While Virginia has some public schools like this, we don’t have nearly enough. When it comes to promoting educational innovation, Virginia still has a long way to go. Welcoming a variety of school options, like high-quality charter schools, can go a long way toward meeting this challenge.
For families relying on the quality of Virginia’s education standards, there is room for concern as the quality and rigor the commonwealth was once known for is slipping.
The National Center for Educational Statistics, part of the research arm of the U.S. Department of Education, published a report that shows the rigor of the Virginia Standards of Learning is below average when comparing state test results against the National Assessment of Educational Progress, informally known as the Nation’s Report Card.
Specifically, a “proficient” score on the SOLs translates to a score of “basic” on the NAEP. So, while you can feel positive about your child’s proficient SOL scores, those nagging doubts about your child’s readiness for college are justified. A student who scores basic on NAEP is not on track for college, whereas a student who scores proficient or higher on the NAEP (not the SOLs) is considered college-ready.
And on the NAEP, only 2 out of 5 Virginia students scored proficient on 4th-grade reading and math. Even more distressingly, only 1 out of 3 Virginia students scored proficient on 8th-grade reading and math on the NAEP, which means college-readiness is declining the longer students are in school.
Digging deeper, over the last four years, the NAEP scores of Virginia students have flatlined or declined, especially in middle school. In math, the percent of Virginia eighth-graders scoring proficient dipped from 40 percent to 38 percent from 2011 to 2013 and remained at the same in 2015. For reading, eighth-graders have been stagnant, with the percent proficient flat since 2011, and with only 3 percent scoring “advanced.”
Now is the time for Virginia to reclaim its front-runner status as the nation’s pre-eminent educational system for every student.
How can Virginia do this? By supporting a constitutional amendment allowing the commonwealth’s board of education to directly authorize charter schools, thus opening the possibility of new, high-quality schools to be created in localities across the state.
Currently that power resides exclusively with division boards of education, which has severely limited the opportunity for innovative school operators like KIPP, Carpe Diem, National Heritage Academies, Uncommon Schools or BASIS to provide their proven-successful models to Virginia students and families.

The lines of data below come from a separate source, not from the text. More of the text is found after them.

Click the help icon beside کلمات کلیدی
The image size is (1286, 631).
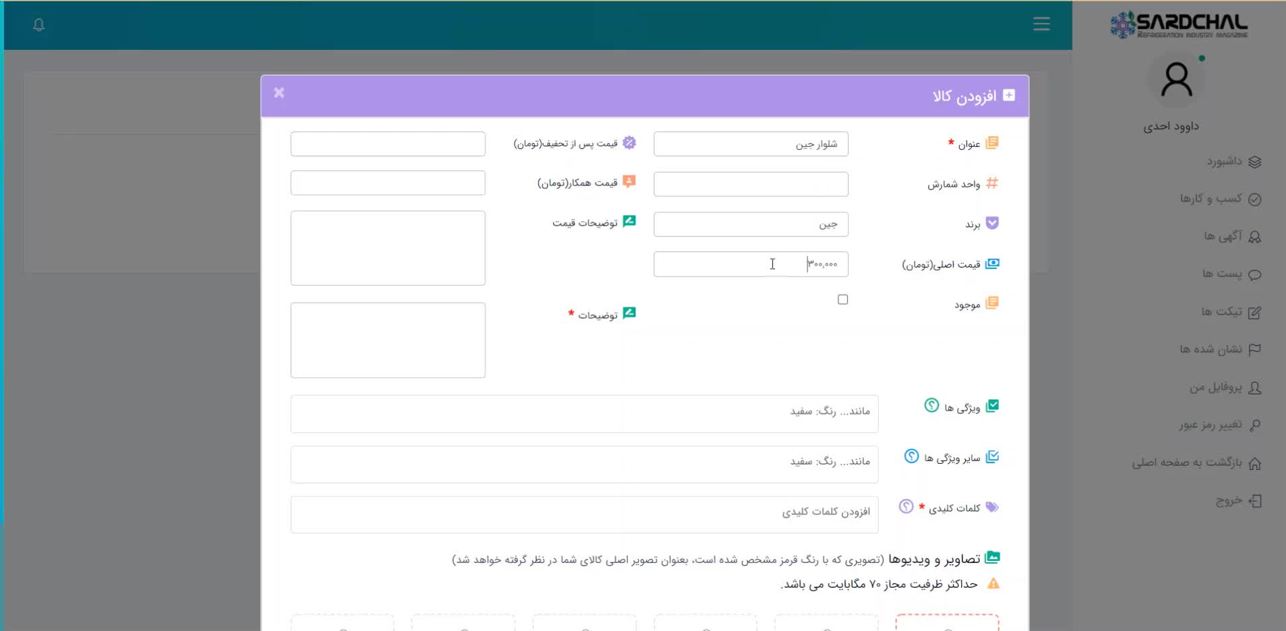point(907,506)
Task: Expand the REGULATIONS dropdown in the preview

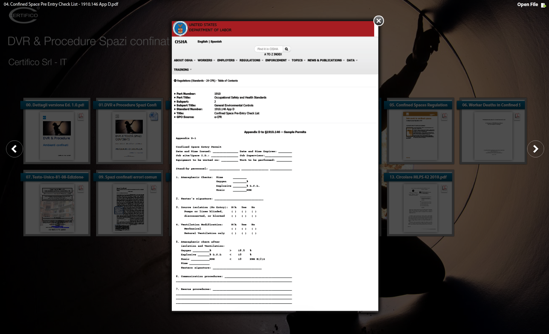Action: [251, 60]
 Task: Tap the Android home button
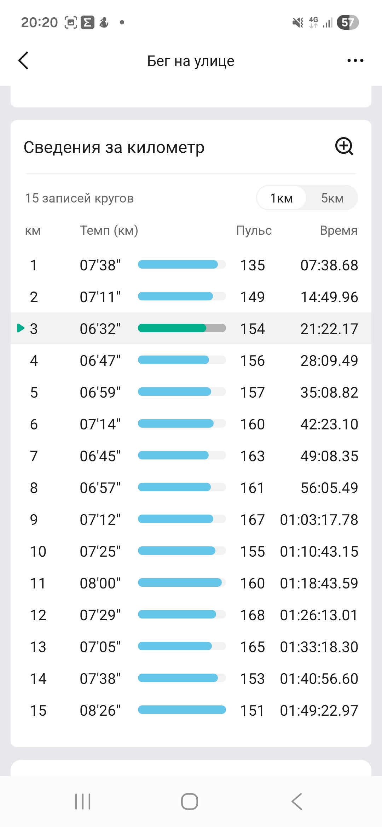[190, 801]
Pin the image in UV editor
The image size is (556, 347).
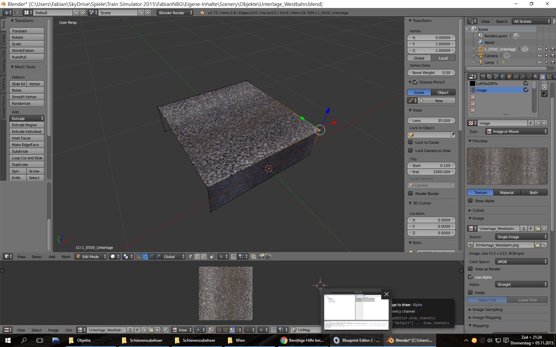coord(165,330)
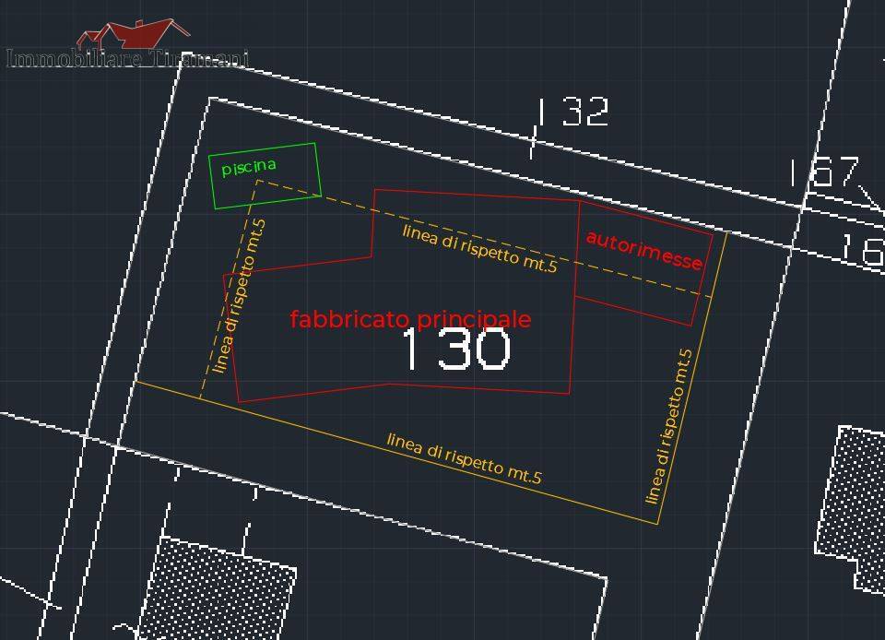This screenshot has width=885, height=640.
Task: Click parcel number 167 text
Action: 822,172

Charter schools like these have much to offer Virginia’s suburban communities. For example, one nationally successful charter school network, National Heritage Academies, has a focused college-ready approach that enables teachers to concentrate on learning strategies for individual students, providing appropriate levels of challenge. They also support parents’ efforts to teach character at home by reinforcing and modeling universal human virtues, such as compassion, respect and integrity.
Other innovative charter school models range from those that embrace personalized and blended learning; to those that employ project-based learning; to those that emphasize science, technology, engineering and mathematics (STEM; and add the arts for STEAM); to those that are experiential/expeditionary. In each case, the teachers employing these innovative models would be certified like traditional public school teachers.
Charter schools are more than an urban phenomenon. Suburban (and rural) students also need different kinds of educational options.
Supporters of educational excellence for every student through educational options need to look past old labels to embrace new opportunities for Virginia education. Can we afford not to?